Doug McCrae said:
There are several factors:
1) Level. High level means more feats, magic items, classes/PrCs, skills and spells to choose in char gen. In combat there are more options, more attacks and way more buffs to keep track of. Dispel on a highly buffed char is particularly time consuming.
True. Our games rarely go beyond 8th, to a max of around 12th before we lose interest and play some superhero games or something. (We are not big with the attention span.)
When we do play higher level characters, we start out that way. 20th level, go nuts, and in that case character design all happens in one sitting, so it's pretty painless, as opposed to building it up level by level, which sounds mind-numbing.
I also avoid giving NPCs Prestige Classes. They were presented as something special, 'prestigious' even, and I'm not really sanguine on the idea of half of the NPCs in a city having a 'Prestige' Class.
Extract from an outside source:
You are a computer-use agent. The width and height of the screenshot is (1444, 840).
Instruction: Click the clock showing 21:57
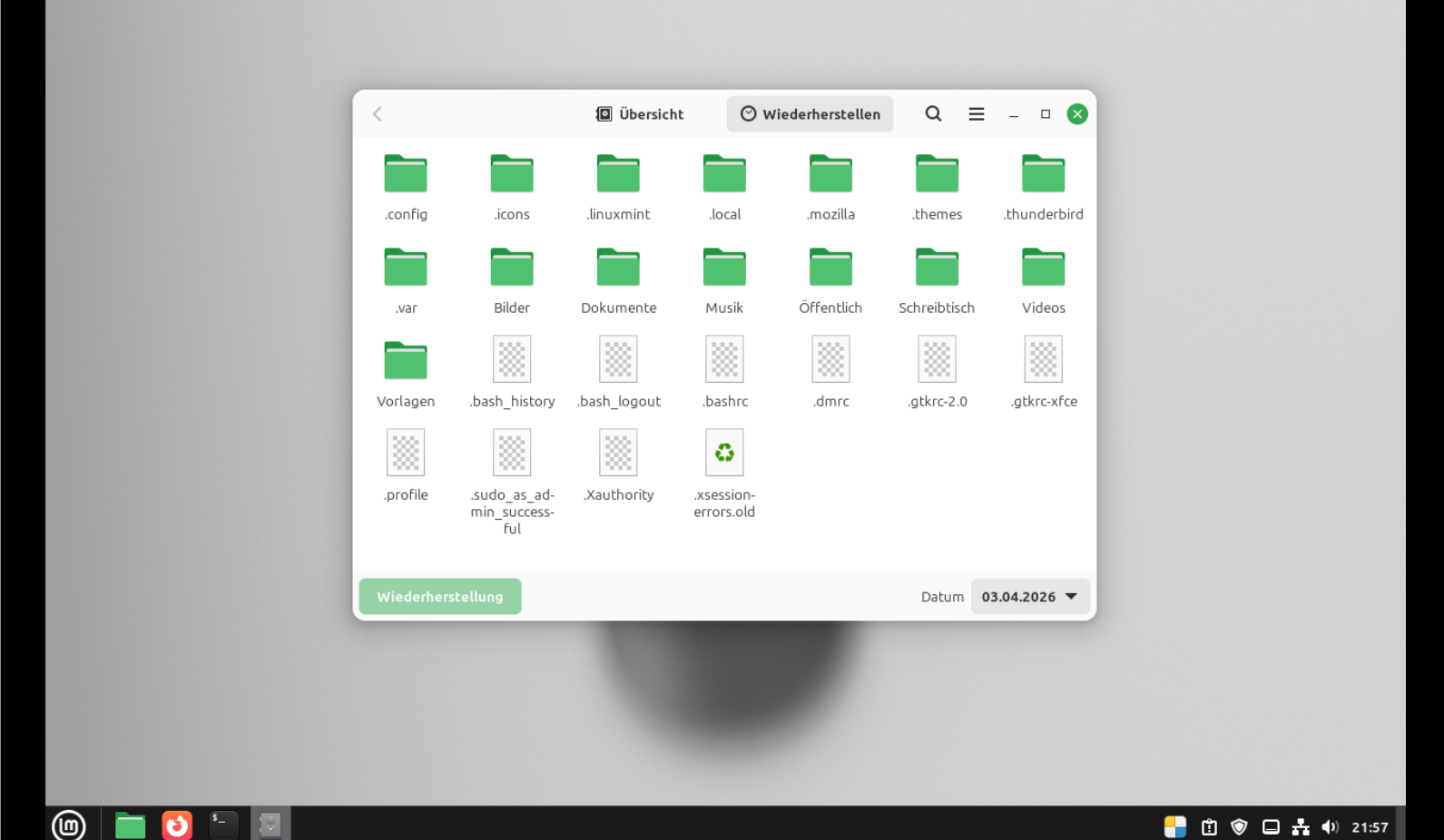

That's one of the things I converted changing over the various characters in the Freeport adventures. Warriors upgraded to Fighters (cause I'm also not a fan of NPC classes), but Assassins downgraded to Ftr / Rogues.
2) The number of splats you own. More choice = more time.
Got 'em all, but we tend to limit the ones in use. Our latest game is Core races, core classes + HoH, CArc, CW, CD and CAdv, because we weren't really up for Incarnum or anything.
I lucked out there.
Another place I luck out. The largest groups they've faced have been six and eight, and in the case of six, four where identical 'mooks' and in the case of eight, all of them were identical mooks, so I didn't have to think about them in combat, just make notes of which was number one and which was number two.